Nach Meinung des leitenden hessischen MDK-Arztes Günther Deitrich wüssten viele der behandelnden Ärzte schlichtweg nicht, wie viel Kalorien ihr Patient benötige. Heinz-Harald Abholz von der Gesellschaft für Allgemein- und Familienmedizin äußerte dagegen den Verdacht, durch die Unterernährung der oft schwer Kranken solle Sterbehilfe geleistet werden.
Der Deutsche Hausärzteverband wies die Anschuldigungen als "Unsinn und unverschämte Unterstellung" zurück. Vorstandsmitglied Heinz Jarmatz sagte gegenüber SPIEGEL ONLINE, durch Herstellerhinweise und Kalorienangaben auf den Nahrungsprodukten könne ausgeschlossen werden, dass sich der behandelnde Arzt bei der Verordnung der nötigen Kalorienmenge irre.
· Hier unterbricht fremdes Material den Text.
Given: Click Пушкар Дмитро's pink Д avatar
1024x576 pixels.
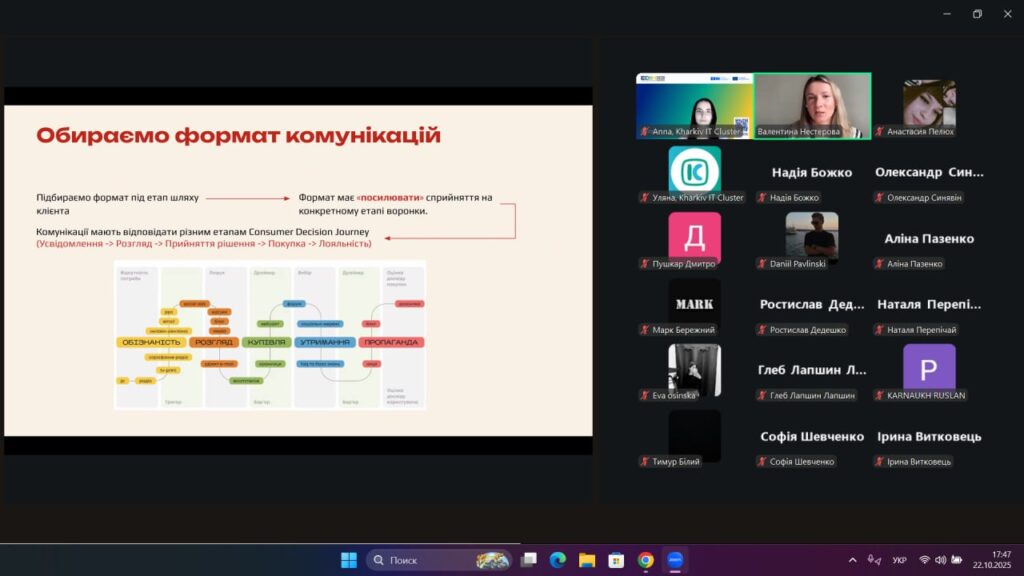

Aus Sparzwängen einem Patienten weniger Sonden-Kost zu verschreiben, sei "unethisch" und werde von seinem Verband abgelehnt.
Report Mainz/ ARD
Verhungernder Henrich: "Das Essen ist viel zu wenig"
Nach Angaben des Sozialministeriums Sachsen-Anhalt sind die von Hubert Bucher beschriebenen Zustände längst abgestellt. Auf die Untersuchung aus dem Jahr 2002, auf die Bucher sich beziehe, habe man seitdem mit über 1000 Kontrollen offensiv reagiert.
Doch laut Jürgen Brüggemann vom Medizinischen Dienst der Spitzenverbände der Krankenkassen (MDS) sind die aus Sachsen-Anhalt berichteten Fälle von Unterernährung keine einmaligen Vorkommnisse: "Die Probleme sind auch heute noch ganz aktuell."
In Hessen und Rheinland-Pfalz hätten Untersuchungen ähnliche Ergebnisse zu Tage gefördert, sagte ein Vertreter der MDK Hessen gegenüber SPIEGEL ONLINE. So würden rund 40 Prozent der Heimbewohner in den überprüften hessischen Pflegeeinrichtungen zu wenig Kost erhalten, 18 Prozent seien sogar "bedrohlich untergewichtig".
Eine Untersuchung in Rheinland-Pfalz kommt auf die erschreckende Hungerquote von 40 Prozent. Die ärztliche Leiterin des MDK Rheinland-Pfalz, Ursula Weibler-Villabos, sagte SPIEGEL ONLINE, aus anderen Bundesländern gebe es ähnliche Erkenntnisse. Da man das Problem in Rheinland-Pfalz mittlerweile erkannt habe, stehe man im bundesweiten Vergleich sogar vermutlich noch etwas besser da.
Die Berichte aus den Bundesländern zeigen allesamt ein unglaubliches Wirrwarr in deutschen Alten- und Pflegeheimen bei der Zwangsernährung: Immer wieder bemängeln die Kontrolleure fehlende pflegerische Versorgung und fachliche Inkompetenz. Oft wüssten die Verantwortlichen noch nicht einmal, wer die künstliche Ernährung überhaupt angeordnet hat. Bei jedem zweiten bis dritten der Zwangsernährten versäumten es Mediziner und Pflegepersonal, das Gewicht ihres Patienten bei der Einlieferung festzustellen - und könnten folglich auch nicht erkennen, wenn dieser immer mehr Gewicht verliere.
Nach Aussage Franz Wagners, Geschäftsführer des Deutschen Berufsverbandes für Pflegeberufe, ist es dagegen für das betreuende Personal oft schwierig, den korrekten Kalorienbedarf eines bettlägerigen und alten Menschen zu ermitteln. "Ich schließe aber energisch aus, dass die Unterernährung absichtlich herbeigeführt wird, sei es aus Sparzwängen oder um Sterbehilfe zu leisten", so Wagner.
Auch bei der Gesellschaft für Ernährungsmedizin und Diätetik sind die Missstände in deutschen Pflege-Einrichtungen bekannt. Die Politik müsse endlich die bestehenden Vorschriften bedeutend verbessern, fordern nun die Ernährungsexperten. Eine Sprecherin des Gesundheitsministerium teilte inzwischen mit, eine entsprechende Arzneimittel-Richtlinie, in der auch die Versorgung älterer Menschen in Heimen geregelt wird, werde zurzeit überarbeitet. Letztlich seien aber die Bundesländer dafür zuständig, wie es in den Heimen aussehe.